▶ [Provided data]
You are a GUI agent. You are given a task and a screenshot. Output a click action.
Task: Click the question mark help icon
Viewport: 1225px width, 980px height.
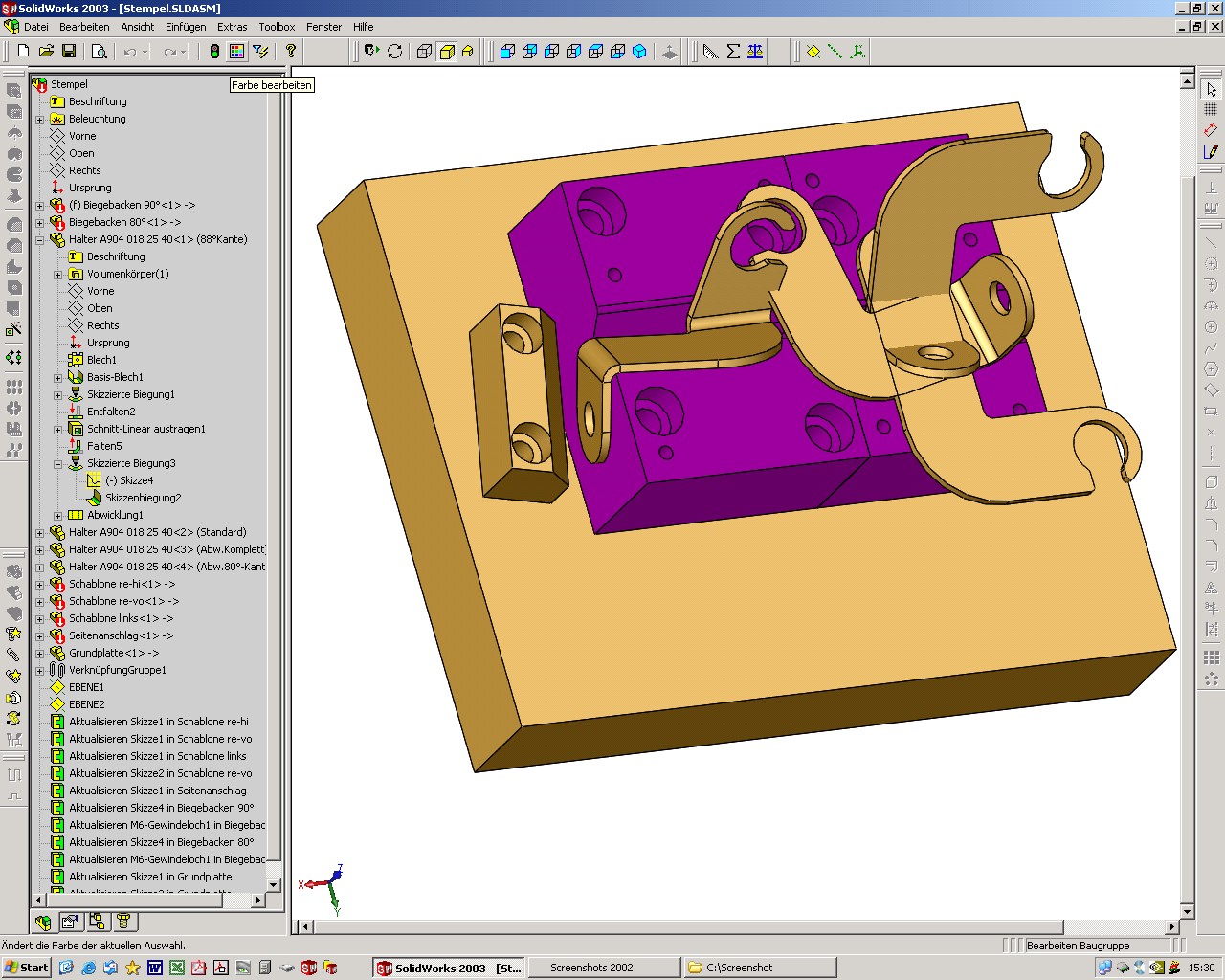point(291,52)
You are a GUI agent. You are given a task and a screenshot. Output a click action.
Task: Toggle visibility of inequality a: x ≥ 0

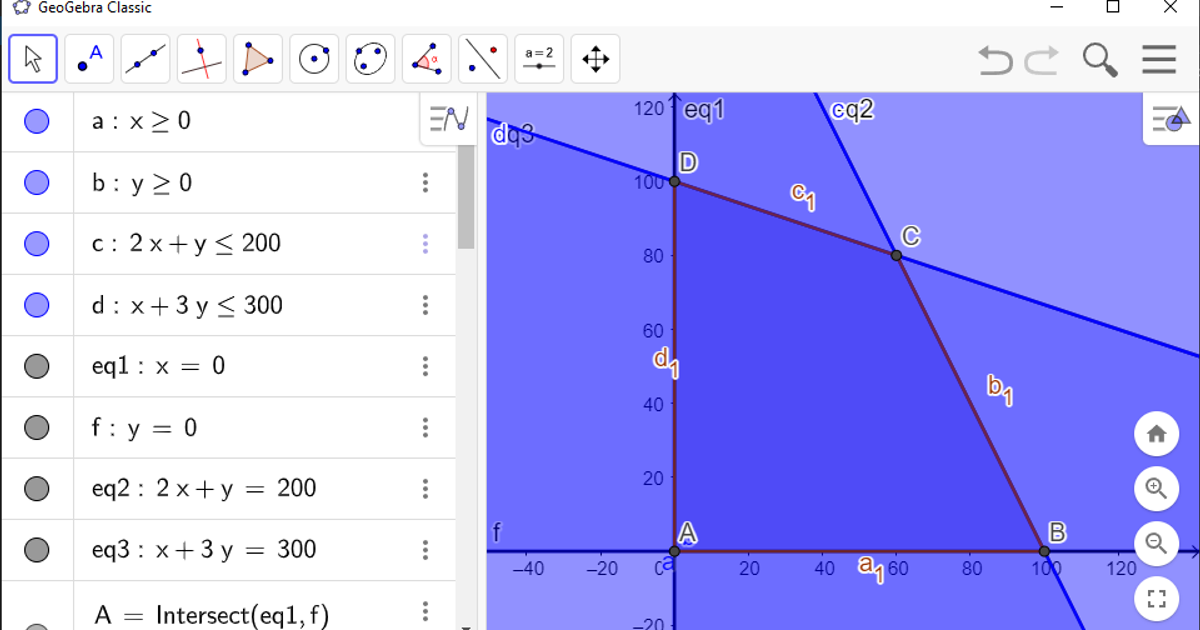37,121
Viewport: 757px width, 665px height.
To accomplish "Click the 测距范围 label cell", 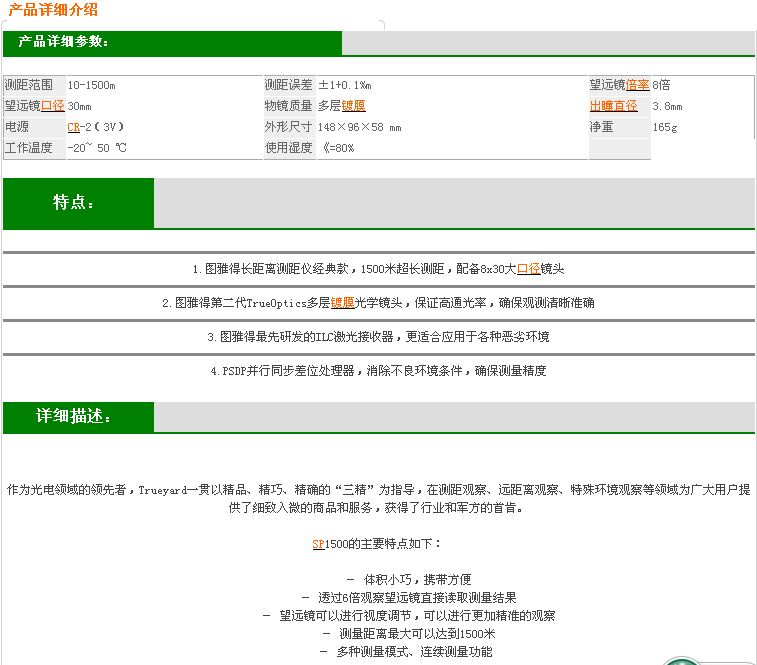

▶ [Task to complete] Starting at the line that contains "Viewport: 757px width, 665px height.", restate every line through the end of the records exactly as written, but leave the pictures out.

▶ [Task output]
Viewport: 757px width, 665px height.
To accomplish "Click the 测距范围 label cell", 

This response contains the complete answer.